Black but not black enough.
You may recall this time in literary history. The Coldest Winter Ever, one of the bestselling novels back then, became the novel to imitate. Every other novel written by a black author featured gangstas, hustlers, hookers, junkies, New York, Chicago, Detroit, snow, weed, conspicuous consumption, sex, poverty, more snow, and guns.
Great for those authors.
I grew up in one of the roughest parts of Los Angeles, with roving LAPD helicopters and gunfire and alleys. In junior high school, on my way to metal class, two girls confronted me, the skinny, four-eyed honors student wearing dingy white that day, and demanded to know what set I claimed. My dad had two jobs, my mom worked and cared for four kids. I watched cheese in hot skillets not melt. (Some of y’all know what that means). My ‘urban’ credentials? Got ‘em.

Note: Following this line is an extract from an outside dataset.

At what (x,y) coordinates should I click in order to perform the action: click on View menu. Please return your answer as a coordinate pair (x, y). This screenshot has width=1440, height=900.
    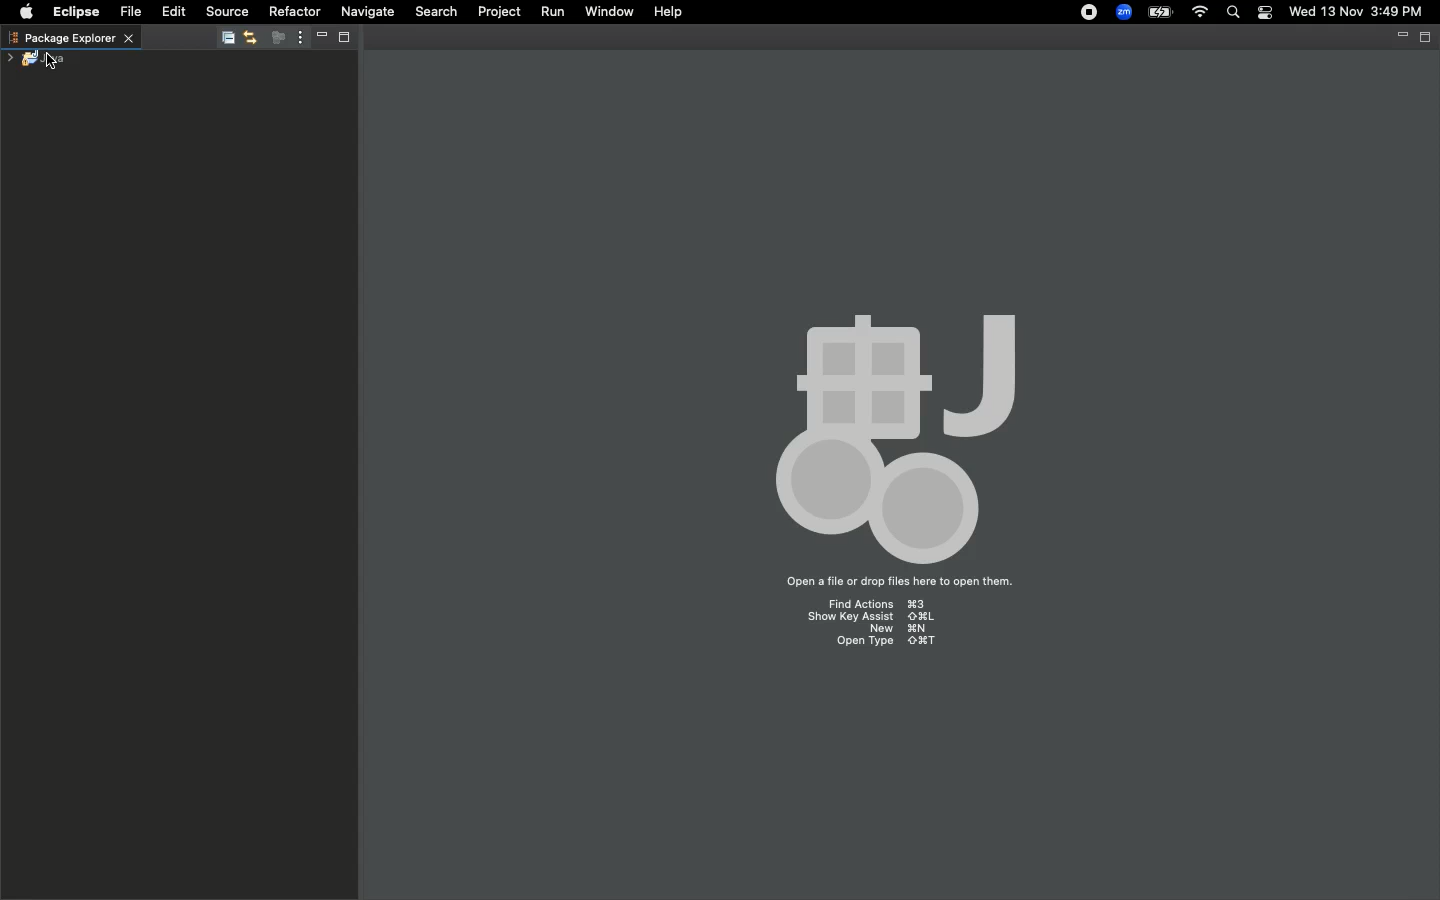
    Looking at the image, I should click on (298, 38).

Books and words served as therapy for me. Any time life became too loud—and life was deafening sometimes—I slipped into a story. There, I met different people, visited places I’d never go, watched someone else experience hardship and triumph. Did all of this without a second thought about the author or the setting.
As a professional novelist, I’d been told only a few readers were interested in the stories I wanted to write. That ‘they’ wouldn’t get me, that my characters would scare ‘them.’ This was a curious thing to me, a black woman who had cut her reading-teeth on the misadventures of kids in Castle Rock, Maine; who rooted for an Italian mob princess named Lucky Santangelo, who swooned over CIA analyst Jack Ryan.
Readers could relate to kids scared of demonic clowns in sewers with eyes like dimes, but they’d be terrified to read domestic stories featuring black characters in Los Angeles? Really?
I wept in my husband’s arms every time I received rejection letters that went beyond, ‘No, not at this time.’ Those letters that told me that my book, that I wasn’t authentically black enough threatened to destroy me. This rejection cut in places that a surgeon’s scalpel couldn’t reach.
I contemplated doing something else. Taking up guitar. Focusing on my day job … After that 24-hour fevered funk ebbed, I picked up the pen again. Someone out there would understand that in Los Angeles, palm trees, blue sky, and the Hollywood sign co-existed with bullets whizzing and with school mates’ blood brightening the back of bus benches. No snow needed to describe the despair in Nickerson Gardens or the Jungle. Writing the Black Experience was not One Thing just as the White Experience was not One Thing. Ask those kids from Castle Rock, that Italian mob princess, or the spy at Langley.
I self-published the two stories I’d been shopping. Though they were far from perfect, these novels helped me find and hone my voice. Cancer freed me—having faced the worst, I could now say, ‘What’s the worst that can happen?’ I channeled all that I’d experienced in life—good, bad, and awful—to create my avenger, my bigger, braver self.
My agent and I cleaned up Land of Shadows and sent it out on submission. Meanwhile, life as a survivor happened again, and I found myself in yet another surgery suite. As I recovered, the rejections rolled in. But one morning in June, during a post-op doctor’s appointment, my cellphone rang …
A young editor at Forge had said ‘yes’—to Lou Norton, to my voice, to my experience of being a black Angeleno with working-class roots and a music playlist filled with Elton John, L’il Kim, Prince, and Air Supply; with a library crammed with Dostoevsky, Stephen King, Toni Morrison, and Michael Crichton. She got me. Readers did, too.
Being rejected stung, though. Still does. Through that pain, I learn, I listen, and I keep writing. I may put my pen down out of frustration sometimes, but then that day passes, and I pick that pen up again.
I’m a survivor from generations of survivors, and I’ve got helluva story to tell.